Timothy Rourke emptied his highball glass while he considered the question. Shayne drank from his glass again, and the waiter reappeared with refills for each. “Hard to say,” Rourke admitted finally. “I never had a syndicated column but I do know something about prices. At a rough guess: Thirty to fifty thousand a year. Maybe more.”
“Then he wasn’t what you’d call hard up?”
“Not exactly. That would be gross, of course, but he didn’t have much overhead. Whatever pittances he handed out to boys like Ralph. And his secretary, of course. He was full-time, I understand.”

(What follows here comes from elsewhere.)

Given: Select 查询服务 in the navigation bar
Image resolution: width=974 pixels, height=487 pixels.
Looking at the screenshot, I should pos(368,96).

“I was thinking,” Shayne said, “about a couple of remarks made by Mark Ames. One was to the effect that a lot of people were going to sleep more soundly tonight after they heard that Ames was dead. Would he be implying that his brother, who he quite evidently detested, was not above a spot of blackmail?”
“Not necessarily blackmail. Wesley Ames was certainly feared and hated by a lot of people. He couldn’t help picking up stray bits of very damaging information about many celebrities during his night club rounds which might even ruin a career if printed in his column. In other words, he was certainly in a good position to do some discreet extorting, but I never heard him charged with that. I think he enjoyed the power it gave him over many important people, and it probably gave him sadistic pleasure to watch them writhe while they waited for his columns to appear and see what he printed about them.”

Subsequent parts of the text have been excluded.